**Task to complete**. Exact reproduction is required for all entries.

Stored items
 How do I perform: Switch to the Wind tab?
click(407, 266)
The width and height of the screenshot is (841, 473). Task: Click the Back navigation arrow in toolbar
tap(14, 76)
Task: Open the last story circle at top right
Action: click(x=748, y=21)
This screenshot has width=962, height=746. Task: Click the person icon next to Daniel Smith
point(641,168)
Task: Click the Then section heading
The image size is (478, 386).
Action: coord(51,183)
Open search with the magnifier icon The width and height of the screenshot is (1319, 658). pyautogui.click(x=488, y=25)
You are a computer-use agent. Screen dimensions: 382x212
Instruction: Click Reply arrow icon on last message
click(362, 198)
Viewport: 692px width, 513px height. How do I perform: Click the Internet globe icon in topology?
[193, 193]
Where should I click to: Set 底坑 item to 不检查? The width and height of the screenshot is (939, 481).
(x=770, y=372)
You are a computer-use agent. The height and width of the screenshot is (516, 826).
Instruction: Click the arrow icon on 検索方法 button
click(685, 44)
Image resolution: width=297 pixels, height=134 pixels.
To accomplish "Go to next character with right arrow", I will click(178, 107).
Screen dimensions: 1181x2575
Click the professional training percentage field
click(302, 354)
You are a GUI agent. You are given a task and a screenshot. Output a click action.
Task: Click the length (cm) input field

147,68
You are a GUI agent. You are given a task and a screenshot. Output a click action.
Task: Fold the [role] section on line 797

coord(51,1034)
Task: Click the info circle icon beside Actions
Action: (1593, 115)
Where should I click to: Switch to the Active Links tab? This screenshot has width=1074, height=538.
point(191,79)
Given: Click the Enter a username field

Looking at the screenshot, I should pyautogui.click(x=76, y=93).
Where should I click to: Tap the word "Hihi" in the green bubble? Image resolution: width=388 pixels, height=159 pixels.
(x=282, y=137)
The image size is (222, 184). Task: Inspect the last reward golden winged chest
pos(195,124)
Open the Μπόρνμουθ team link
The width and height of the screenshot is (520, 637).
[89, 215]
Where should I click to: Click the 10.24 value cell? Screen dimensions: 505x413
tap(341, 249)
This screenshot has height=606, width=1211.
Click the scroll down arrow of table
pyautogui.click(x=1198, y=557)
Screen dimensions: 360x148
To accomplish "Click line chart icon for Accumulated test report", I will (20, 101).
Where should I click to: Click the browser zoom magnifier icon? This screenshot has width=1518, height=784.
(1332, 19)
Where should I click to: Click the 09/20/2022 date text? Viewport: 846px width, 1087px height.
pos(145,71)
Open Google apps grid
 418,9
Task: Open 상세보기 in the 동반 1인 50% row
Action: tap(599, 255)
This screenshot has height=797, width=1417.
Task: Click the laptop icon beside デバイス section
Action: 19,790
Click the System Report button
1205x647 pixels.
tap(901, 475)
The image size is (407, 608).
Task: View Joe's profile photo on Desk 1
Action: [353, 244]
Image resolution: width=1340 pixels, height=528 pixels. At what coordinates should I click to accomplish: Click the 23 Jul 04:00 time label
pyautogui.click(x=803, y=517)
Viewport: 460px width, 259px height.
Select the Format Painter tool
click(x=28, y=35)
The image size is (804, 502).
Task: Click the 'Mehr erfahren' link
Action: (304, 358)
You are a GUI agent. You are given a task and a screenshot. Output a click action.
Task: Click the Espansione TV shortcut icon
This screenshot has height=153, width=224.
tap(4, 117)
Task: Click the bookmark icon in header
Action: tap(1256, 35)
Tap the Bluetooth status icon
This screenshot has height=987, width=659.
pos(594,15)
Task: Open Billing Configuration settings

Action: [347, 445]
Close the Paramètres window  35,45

**Solution to this task**.
 How do I perform: Switch to the Wind tab?
click(407, 266)
The width and height of the screenshot is (841, 473). Task: Click the Back navigation arrow in toolbar
tap(14, 76)
Task: Open the last story circle at top right
Action: click(x=748, y=21)
This screenshot has width=962, height=746. Task: Click the person icon next to Daniel Smith
point(641,168)
Task: Click the Then section heading
The image size is (478, 386).
Action: coord(51,183)
Open search with the magnifier icon The width and height of the screenshot is (1319, 658). pyautogui.click(x=488, y=25)
You are a computer-use agent. Screen dimensions: 382x212
Instruction: Click Reply arrow icon on last message
click(362, 198)
Viewport: 692px width, 513px height. How do I perform: Click the Internet globe icon in topology?
[193, 193]
Where should I click to: Set 底坑 item to 不检查? The width and height of the screenshot is (939, 481).
(x=770, y=372)
You are a computer-use agent. The height and width of the screenshot is (516, 826).
Instruction: Click the arrow icon on 検索方法 button
click(685, 44)
Image resolution: width=297 pixels, height=134 pixels.
To accomplish "Go to next character with right arrow", I will click(178, 107).
Screen dimensions: 1181x2575
Click the professional training percentage field
click(302, 354)
You are a GUI agent. You are given a task and a screenshot. Output a click action.
Task: Click the length (cm) input field

147,68
You are a GUI agent. You are given a task and a screenshot. Output a click action.
Task: Fold the [role] section on line 797

coord(51,1034)
Task: Click the info circle icon beside Actions
Action: (1593, 115)
Where should I click to: Switch to the Active Links tab? This screenshot has width=1074, height=538.
point(191,79)
Given: Click the Enter a username field

Looking at the screenshot, I should pyautogui.click(x=76, y=93).
Where should I click to: Tap the word "Hihi" in the green bubble? Image resolution: width=388 pixels, height=159 pixels.
(x=282, y=137)
The image size is (222, 184). Task: Inspect the last reward golden winged chest
pos(195,124)
Open the Μπόρνμουθ team link
The width and height of the screenshot is (520, 637).
[89, 215]
Where should I click to: Click the 10.24 value cell? Screen dimensions: 505x413
tap(341, 249)
This screenshot has height=606, width=1211.
Click the scroll down arrow of table
pyautogui.click(x=1198, y=557)
Screen dimensions: 360x148
To accomplish "Click line chart icon for Accumulated test report", I will (20, 101).
Where should I click to: Click the browser zoom magnifier icon? This screenshot has width=1518, height=784.
(1332, 19)
Where should I click to: Click the 09/20/2022 date text? Viewport: 846px width, 1087px height.
pos(145,71)
Open Google apps grid
 418,9
Task: Open 상세보기 in the 동반 1인 50% row
Action: tap(599, 255)
This screenshot has height=797, width=1417.
Task: Click the laptop icon beside デバイス section
Action: 19,790
Click the System Report button
1205x647 pixels.
tap(901, 475)
The image size is (407, 608).
Task: View Joe's profile photo on Desk 1
Action: [353, 244]
Image resolution: width=1340 pixels, height=528 pixels. At what coordinates should I click to accomplish: Click the 23 Jul 04:00 time label
pyautogui.click(x=803, y=517)
Viewport: 460px width, 259px height.
Select the Format Painter tool
click(x=28, y=35)
The image size is (804, 502).
Task: Click the 'Mehr erfahren' link
Action: (304, 358)
You are a GUI agent. You are given a task and a screenshot. Output a click action.
Task: Click the Espansione TV shortcut icon
This screenshot has height=153, width=224.
tap(4, 117)
Task: Click the bookmark icon in header
Action: tap(1256, 35)
Tap the Bluetooth status icon
This screenshot has height=987, width=659.
pos(594,15)
Task: Open Billing Configuration settings

Action: [347, 445]
Close the Paramètres window  35,45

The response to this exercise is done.